He was a great writer and well worth celebrating and learning more about.
He was born in England in 1885 and passed away in France in 1930. These were times of much upheaval in the areas where he lived and where he travelled and he was witness to many of these dark events. Being an enlightened and reflective man he wrote extensively about them.
His writing was very pantheistic.
Lawrence venerated nature "because nature is one with and springs from God and God is a great urge, wonderful, mysterious, magnificent. God is not a mind, God is a creative force. God is nameless and imageless. God is the living God, the God of life, the force that creates life. God is life."
Lawrence spoke of humanity having "lost connection to the Life-Force and living as self important, self reliant, self centered ego, a self apart from God."
He had a hatred of machines saying they were "bloodless, having no possible connection with the elemental Life-Force, destroying natural beauty, enslaving bodies and stupefying the minds of they who work for them".
He wrote in 1928 in New Mexico "The whole life effort of man is to get his life into direct contact with the elemental life of the cosmos, mountain life, cloud life, thunder life, air life, earth life, sun life. To come into immediate felt contact and so derive energy, power and a dead sort of joy. This effort into sheer naked contact without intermediate or mediator is the root meaning of religion."
DH Lawrence was genuinely a man of vast depth and perception with an astute intellect. He was very much a reflection of the Romantic movement even though he was born well after the end of it. His mourning at the loss of humanity's heart from nature to industrialism and his belief at the loss of connection to nature puts him squarely within the realms of the Romanticism of the late 19th century.
Sadly he passed away at only 44 years old of tuberculosis (Henry David Thoreau, another splendid pantheistic writer, died of the same disease at the same age).
On the last page of his last book Lawrence wrote "We ought to dance with rapture that we should be alive and in the flesh and part of the living, incarnate cosmos."
DH Lawrence was a pantheist whose literature is truly worth the time to get acquainted with.
(DH Lawrence quotes from "Collected Poems" and "Last Poems").

Required tasks:
**a)** From the piece on DH Lawrence, extract the passage between "On the last" and "get acquainted with.", inclusive.
**b)** According to the piece on DH Lawrence, why does he belong with the Romanticism of the late 19th century even though he was born after it ended?

[Stored entries]
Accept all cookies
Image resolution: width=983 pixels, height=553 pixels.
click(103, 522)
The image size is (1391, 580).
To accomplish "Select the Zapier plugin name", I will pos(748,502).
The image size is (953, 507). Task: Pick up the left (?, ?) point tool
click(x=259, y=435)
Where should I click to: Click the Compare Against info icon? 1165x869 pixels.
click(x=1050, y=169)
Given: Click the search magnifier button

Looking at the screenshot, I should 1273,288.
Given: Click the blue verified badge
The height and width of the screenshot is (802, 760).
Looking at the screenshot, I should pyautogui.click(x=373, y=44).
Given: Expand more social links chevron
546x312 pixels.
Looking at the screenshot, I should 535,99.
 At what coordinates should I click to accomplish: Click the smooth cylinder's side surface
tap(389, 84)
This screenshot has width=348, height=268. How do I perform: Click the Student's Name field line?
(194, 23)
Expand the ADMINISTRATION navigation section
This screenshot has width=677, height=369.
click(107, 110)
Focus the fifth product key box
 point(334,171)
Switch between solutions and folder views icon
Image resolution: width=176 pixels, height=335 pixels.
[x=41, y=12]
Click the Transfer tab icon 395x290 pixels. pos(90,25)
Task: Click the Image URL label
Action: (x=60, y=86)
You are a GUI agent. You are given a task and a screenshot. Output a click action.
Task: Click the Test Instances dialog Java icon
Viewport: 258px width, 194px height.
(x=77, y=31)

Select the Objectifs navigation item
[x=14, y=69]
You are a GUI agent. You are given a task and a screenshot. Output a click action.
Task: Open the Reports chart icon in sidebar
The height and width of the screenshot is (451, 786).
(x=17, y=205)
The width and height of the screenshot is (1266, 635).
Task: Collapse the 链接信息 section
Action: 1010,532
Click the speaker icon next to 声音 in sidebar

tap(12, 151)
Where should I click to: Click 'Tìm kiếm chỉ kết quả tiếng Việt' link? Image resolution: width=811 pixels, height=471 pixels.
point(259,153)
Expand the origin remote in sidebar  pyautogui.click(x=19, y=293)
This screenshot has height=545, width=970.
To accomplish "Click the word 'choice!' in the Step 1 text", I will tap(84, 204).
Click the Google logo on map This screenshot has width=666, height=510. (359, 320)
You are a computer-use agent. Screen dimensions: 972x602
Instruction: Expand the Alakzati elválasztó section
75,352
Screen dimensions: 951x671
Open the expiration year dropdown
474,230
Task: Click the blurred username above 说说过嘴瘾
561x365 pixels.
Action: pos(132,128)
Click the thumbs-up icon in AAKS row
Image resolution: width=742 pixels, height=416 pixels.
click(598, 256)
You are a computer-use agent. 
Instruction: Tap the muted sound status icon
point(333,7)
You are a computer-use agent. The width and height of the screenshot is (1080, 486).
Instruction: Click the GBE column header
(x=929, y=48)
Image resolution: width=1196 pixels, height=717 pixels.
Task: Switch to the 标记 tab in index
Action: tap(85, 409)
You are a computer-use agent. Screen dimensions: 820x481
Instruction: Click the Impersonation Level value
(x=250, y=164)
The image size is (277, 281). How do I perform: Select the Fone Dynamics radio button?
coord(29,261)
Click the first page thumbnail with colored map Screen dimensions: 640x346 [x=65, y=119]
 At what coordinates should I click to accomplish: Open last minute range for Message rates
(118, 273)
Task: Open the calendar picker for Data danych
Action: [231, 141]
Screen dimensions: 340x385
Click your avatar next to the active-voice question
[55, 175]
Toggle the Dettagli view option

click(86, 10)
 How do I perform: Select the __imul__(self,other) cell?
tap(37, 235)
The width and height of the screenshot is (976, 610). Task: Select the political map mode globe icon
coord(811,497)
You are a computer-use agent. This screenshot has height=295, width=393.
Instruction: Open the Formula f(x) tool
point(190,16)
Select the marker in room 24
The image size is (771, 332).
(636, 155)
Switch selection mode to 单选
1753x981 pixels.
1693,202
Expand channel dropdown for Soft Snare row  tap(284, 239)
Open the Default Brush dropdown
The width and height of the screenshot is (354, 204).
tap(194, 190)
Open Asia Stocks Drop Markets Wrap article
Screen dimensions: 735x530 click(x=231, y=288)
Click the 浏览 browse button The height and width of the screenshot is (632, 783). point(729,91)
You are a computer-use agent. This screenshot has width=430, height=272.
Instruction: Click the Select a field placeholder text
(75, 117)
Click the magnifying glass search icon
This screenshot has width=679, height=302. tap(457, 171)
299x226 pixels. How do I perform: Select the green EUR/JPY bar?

Solutions below:
**a)**
On the last page of his last book Lawrence wrote "We ought to dance with rapture that we should be alive and in the flesh and part of the living, incarnate cosmos."
DH Lawrence was a pantheist whose literature is truly worth the time to get acquainted with.

**b)** He mourned the loss of humanity's heart from nature to industrialism. He also believed people had lost their connection to nature. According to the piece, this puts him squarely within that Romanticism.